We’re eating over 200 calories more each day, most of which come from carbs. We are also eating more meat, although most of that is actually leaner than it used to be, so the calorie contribution to the average diet has gone down.
We’re taking in about 100 calories more in sweeteners each day on average, and High Fructose Corn Syrup has about half of that.
We drink less regular whole milk, and more reduced fat, and fat-free milk.
We consume a lot more oil, particularly vegetable oil, than we were back in the 1970’s. Mostly corn, and soybean and canola oils.
The increase in obesity has come about because we eat a lot more wheat; increased sweeteners, and processed oils instead of fat from meat.
The virtues of the Mediteranean diet have been long talked about. One of the keystones of such a diet is the use of olive oil.
Good quality extra virgin olive oil is usually blended from a variety of olives and is a great base for healthy salad dressings, and is great for dipping with bread.
Unlike vegetable oil, which tastes the same wherever you get it from, the taste of olive oil is different based on the region it comes from.
There are various flavors from peppery to mild, and even citrus based. There’s one out there to compliment almost any dish, and olive oil is good for you!

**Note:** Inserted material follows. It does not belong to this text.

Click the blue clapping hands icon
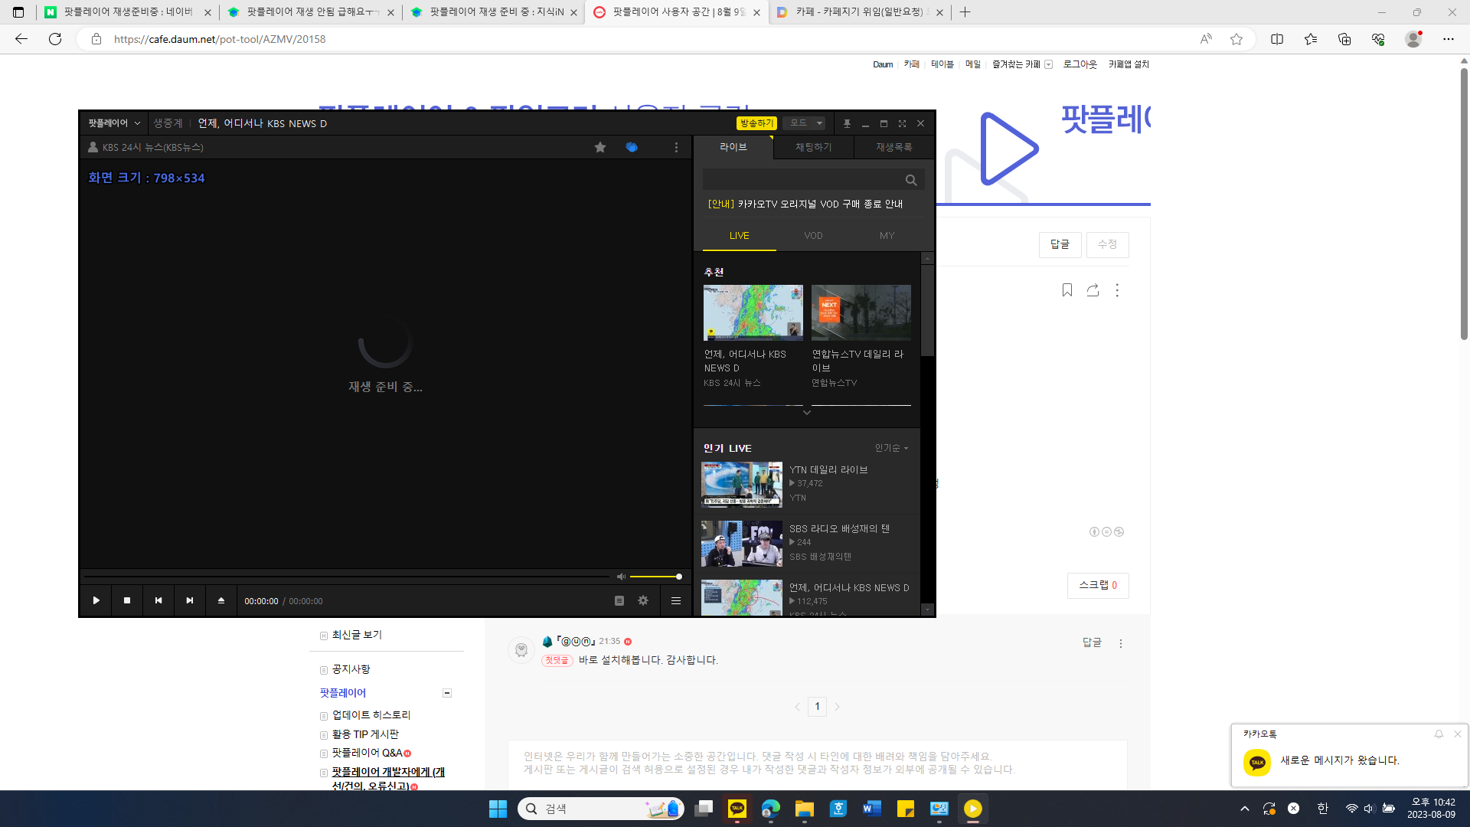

Try some today, it’s way better for you on your salad than that ranch or blue cheese dressing in a bottle!
This is true. The average stick of celery is six calories.
However it takes the average person eighty calories to eat it, and digest it.
Mind you, you blow away that good negativity if you dip it in something like blue cheese dressing, which contains almost eighty calories in each tablespoonful.
If you’re trying to shed a few pounds, or cut the calories generally, get used to eating that celery stick all by itself.